When patients are admitted to hospital or any other institution, a meal-planning system that provides consistency in the carbohydrate content of meals and snacks should be implemented.

Monitoring blood glucose

Practice and diabetes nurses are vital in blood-glucose monitoring. NICE (2008) recommends that practitioners involve patients in decisions when setting target HbA1c levels. This may be above 6.5%, the general target set for people with type 2 diabetes.

Patients should be encouraged to maintain their target, unless side-effects (including hypoglycaemia) or their efforts to achieve this impair quality of life. Lifestyle advice and medication should be offered to help achieve and maintain the target level.

Patients with higher levels should be informed that any reduction in HbA1c towards the agreed target is beneficial to their future health. However, practitioners should avoid pursuing highly intensive management to achieve levels under 6.5%.

Nurses should measure HbA1c levels at 2–6 monthly intervals (depending on individual needs) until blood glucose levels are stable on unchanging treatment. They should use measurements made at an interval of under three months as an indicator of direction of change, rather than as a new steady state. Once blood glucose levels and therapy are stable, HbA1c levels should be measured at six-monthly intervals.

NICE recommends that self-monitoring of plasma glucose should be offered to newly diagnosed patients only as an integral part of their self-management education. Practitioners should discuss its purpose and agree how it should be interpreted and acted on. It should be available to:

  • Patients on insulin therapy;
  • Those on oral glucose-lowering medications to provide information on hypoglycaemia.

It should also be available in order to:

  • Assess changes in glucose control due to medications and lifestyle changes;
  • Monitor changes during any episodes of illness patients experience;
  • Ensure patients are able to undertake activities such as driving safely.

Insulin therapy

Practitioners should discuss the benefits and risks of insulin therapy when other measures no longer achieve adequate blood glucose control (to HbA1c under 7.5% or other higher level agreed with the patient). If patients agree, insulin therapy should be initiated.
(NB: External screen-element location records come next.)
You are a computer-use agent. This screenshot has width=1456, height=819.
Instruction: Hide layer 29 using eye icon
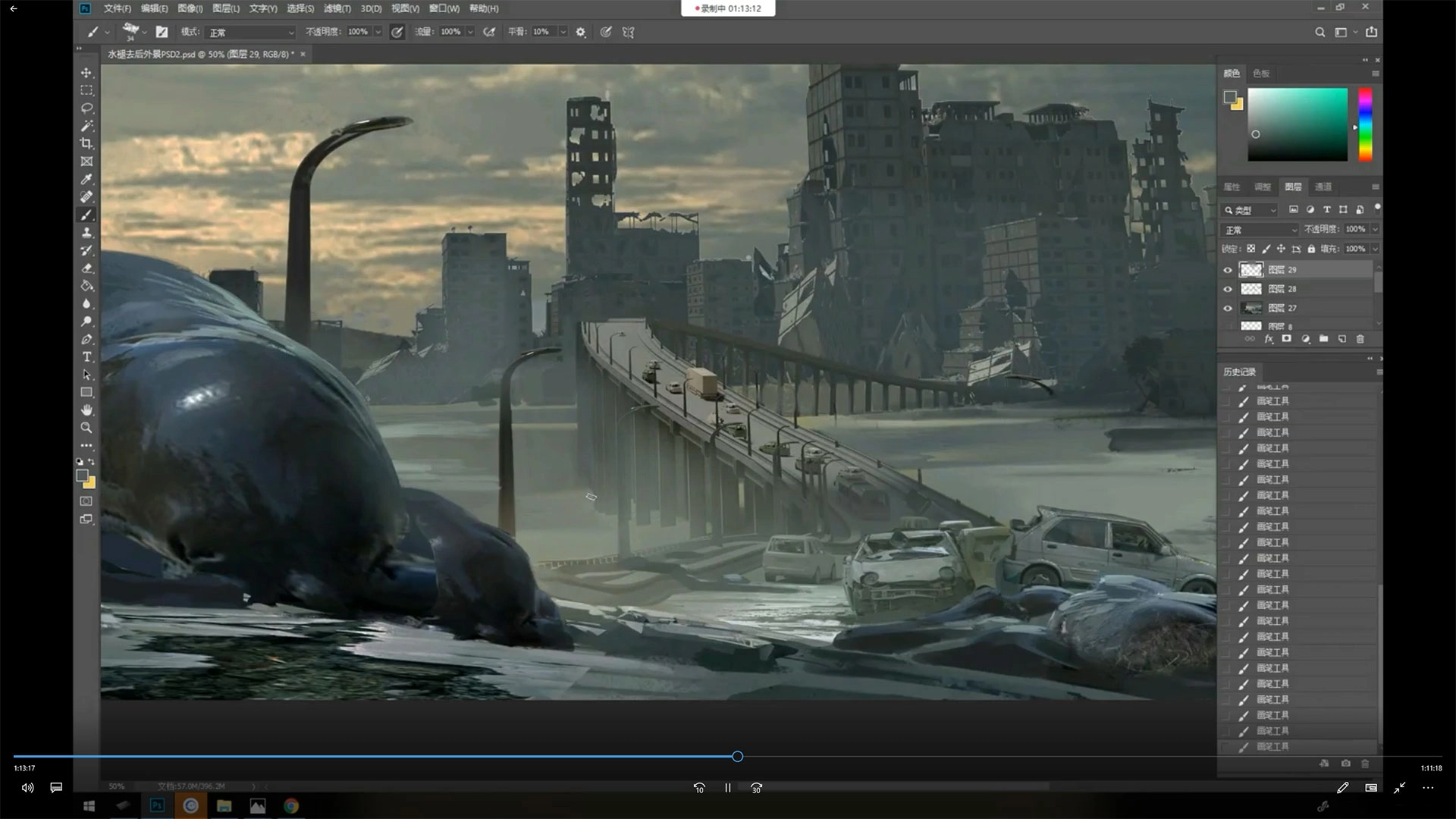tap(1228, 270)
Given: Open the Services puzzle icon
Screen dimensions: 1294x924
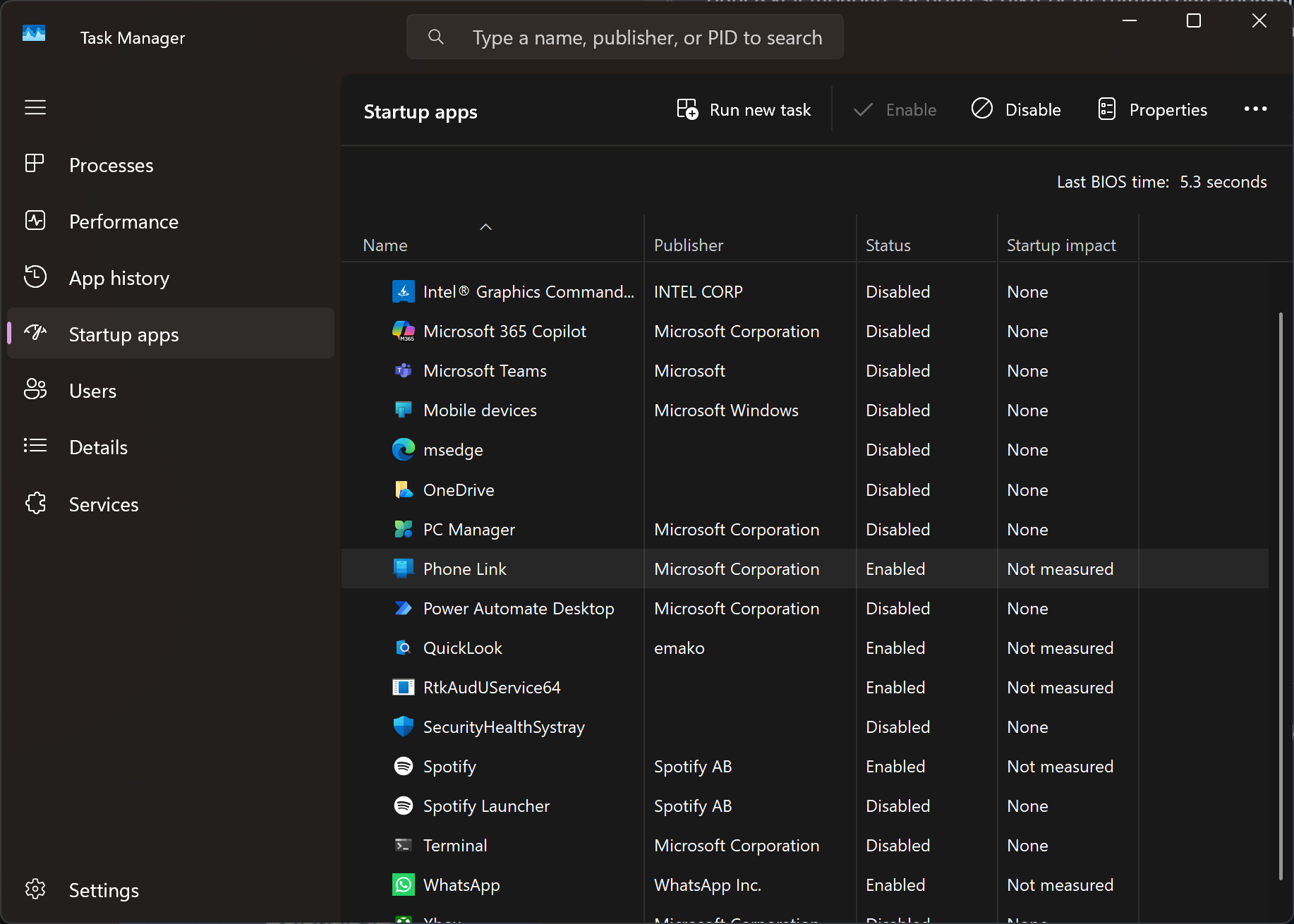Looking at the screenshot, I should click(35, 503).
When patients are beginning insulin therapy, healthcare professionals should use a structured programme with active insulin dose titration that encompasses the following:

  • Structured education;
  • Continuing telephone support;
  • Frequent self-monitoring;
  • Dose titration to target;
  • Dietary understanding;
  • Management of hypoglycaemia;
  • Management of acute changes in plasma glucose control;
  • Support from an appropriately trained and experienced healthcare practitioner.

Monitoring blood pressure

Nurses should measure BP at least annually in patients without previously diagnosed hypertension or renal disease. They should offer and reinforce preventive lifestyle advice.

For patients who are on antihypertensive therapy at diagnosis of diabetes, BP control and medications should be reviewed – changes should be made only in cases of poor control, or where current medications are not appropriate as a result of microvascular complications or metabolic problems.

BP measurements should be repeated within the following time frames:

  • One month if BP is over 150/90mmHg;
  • Two months if BP is over 140/80mmHg;
  • Two months if BP is over 130/80mmHg and there is evidence of kidney, eye or cerebrovascular damage.

Patients should be given advice on diet and exercise at the same time.

For details on offering lifestyle advice and starting antihypertensive medication, see the guidance at

The guidance also contains recommendations on specific oral glucose control therapies, cardiovascular risk estimation, the managemement of blood lipid levels, anti-thrombotic therapy, screening and managing kidney damage, eye damage and nerve damage.